Soil sampling can provide you with critical information on the fertility status of your soil, including potassium and phosphorus levels. Chris Kluemke, Nutrient Maximizer development specialist, Corteva Agriscience, offers four tips as you dig in to soil sampling this fall.

  1. Wait for moisture. With a lack of rainfall between harvest and soil sampling, the nutrients within the soil will not be recycled at normal rates. Consequently, lower nutrient levels will be reflected in soil samples. Another potential problem with sampling during dry soil conditions is that it is more difficult to control the sampling depth and accomplish proper soil core collection.

    “It’s been pretty dry in some areas this fall,” Kluemke says. “Growers will want to wait for a good inch of rain after harvest to ensure adequate soil moisture prior to taking a soil sample.” 

    This Iowa State University Extension article provides suggestions on soil sampling during dry conditions.
  2. Strive for accuracy and consistency. “Inconsistent soil samples just cause headaches,” Kluemke says. That’s why he recommends finding a person or company that will remain consistent in going back to the same area and ensuring accurate soil depth of 6 to 8 inches when sampling.

    Soil samples should be pulled every four years. “Let’s say that four years ago, we had someone pull a sample at 2 inches,” Kluemke says. “This year, we have someone pull the sample at the correct depth of 6 inches. There’s typically a much higher nutrient load in the topsoil than in the bottom 6 inches, so you’re going to see very skewed results.”

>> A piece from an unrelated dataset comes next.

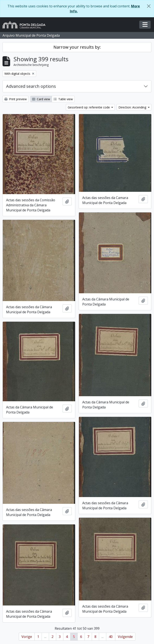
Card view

    Ensuring accurate and consistent results in your soil samples will help take the guesswork out of fertilizer recommendations. 
  3. Use a certified lab. There are hundreds of soil testing facilities available for you to use. However, not all laboratories are held to the same standard. You can find certified soil testing labs by visiting your state’s agriculture department website.  

    “If you’re putting in the effort to collect accurate soil samples, you’re going to want to use a quality lab that provides accurate results,” Kluemke says.
  4. Watch for trends. When you receive your soil test results, it’s easy to get lost in the little details. “Don’t take all soil test values as absolute,” Kluemke says. “If you’re taking soil samples regularly and accurately, I encourage you to look for trends that can help inform your nutrient management strategy.”